Word and element location listing:
==========

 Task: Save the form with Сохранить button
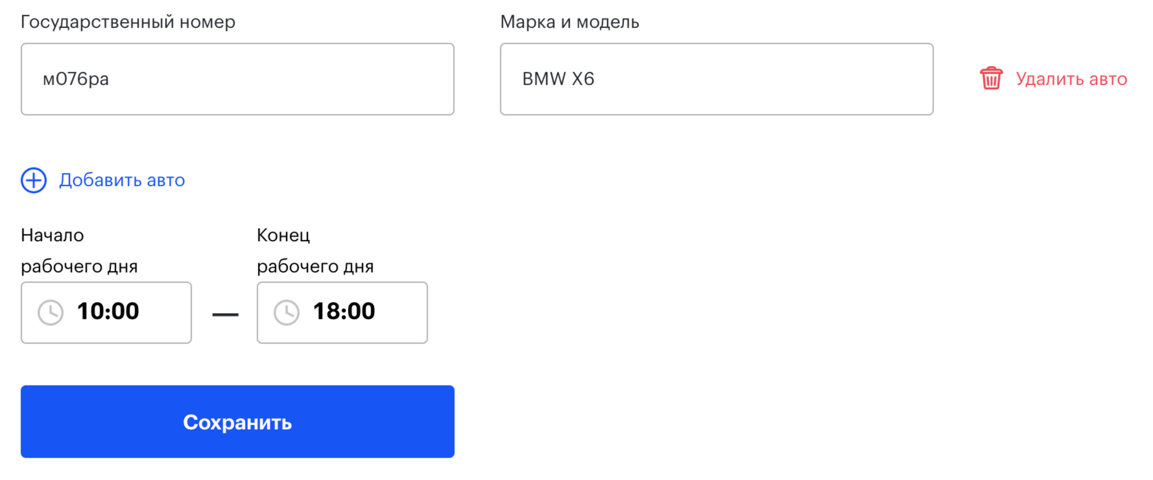[x=238, y=421]
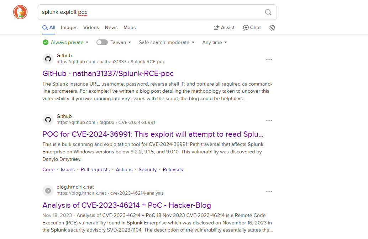Open three-dot menu for Splunk-RCE-poc result

click(269, 60)
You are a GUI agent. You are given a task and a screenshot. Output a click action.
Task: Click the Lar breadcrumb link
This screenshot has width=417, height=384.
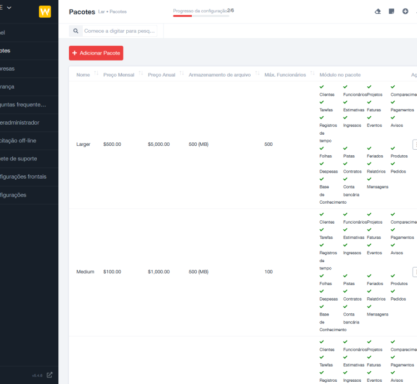coord(101,12)
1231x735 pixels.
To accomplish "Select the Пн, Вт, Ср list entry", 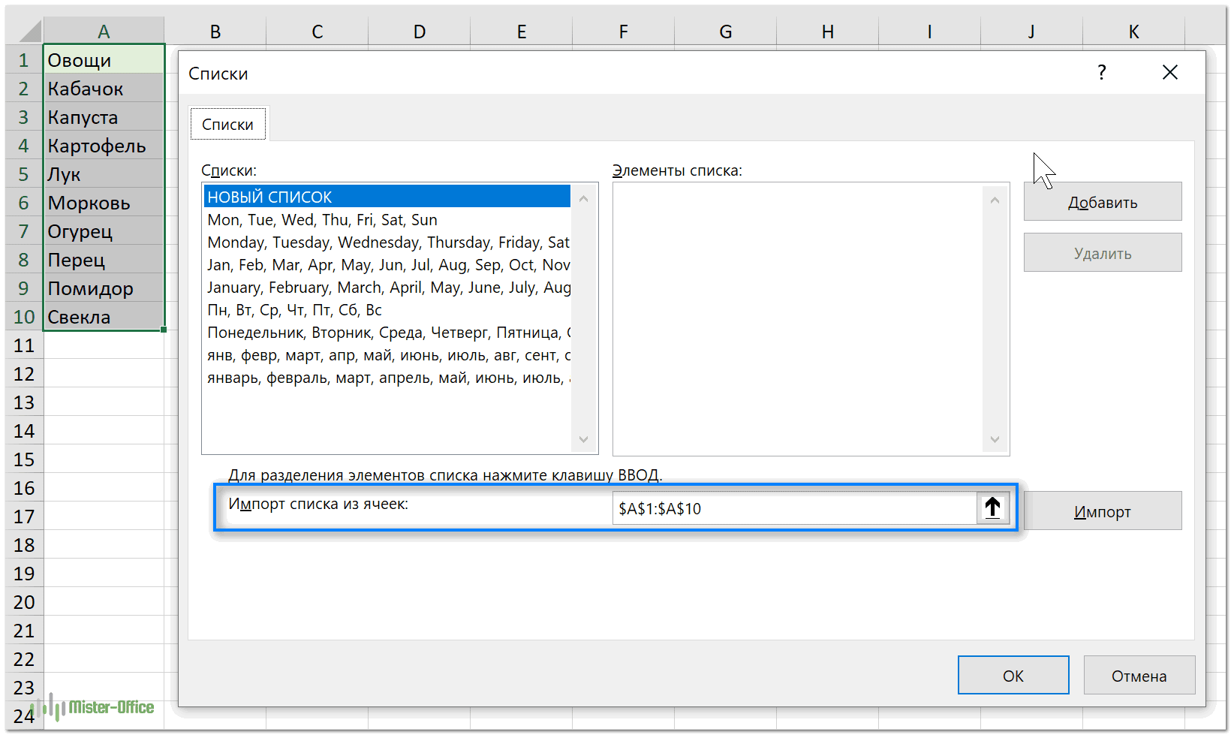I will pos(295,310).
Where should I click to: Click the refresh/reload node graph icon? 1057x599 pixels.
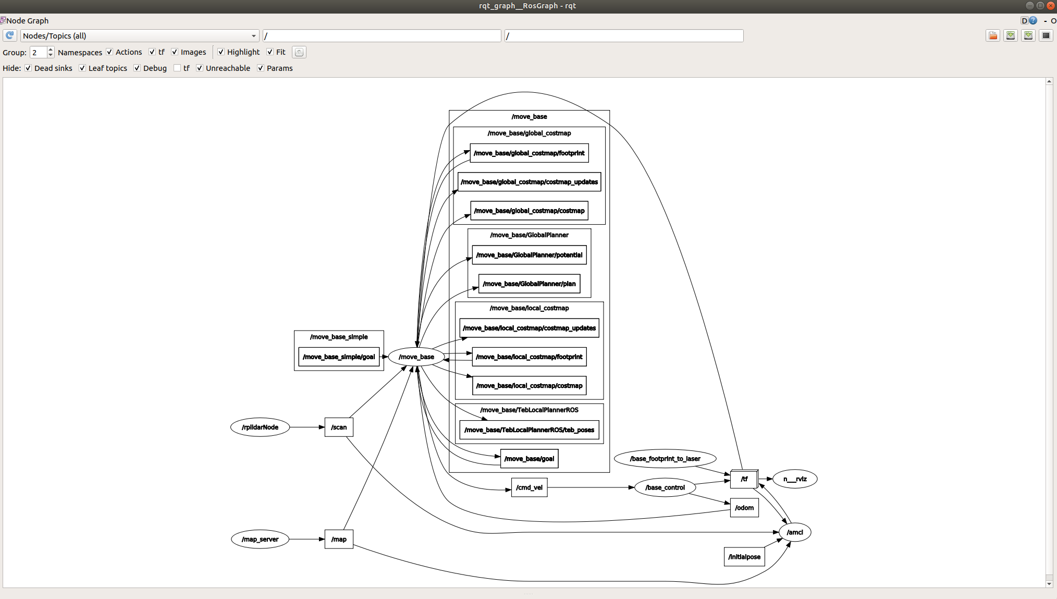coord(11,35)
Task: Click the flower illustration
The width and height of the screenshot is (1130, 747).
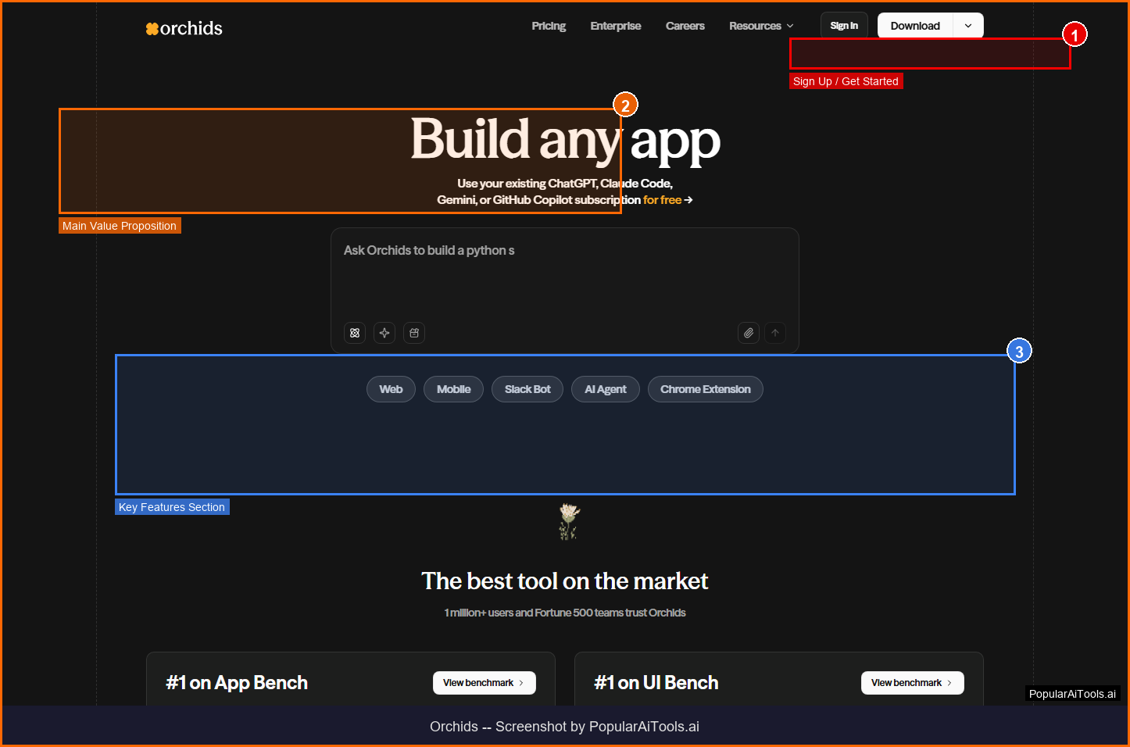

==========

SET PROBLEM:
Tally the lines of the listing that contain the string "pixels", with case counting. Give only the number.

COMPLETE RESPONSE:
2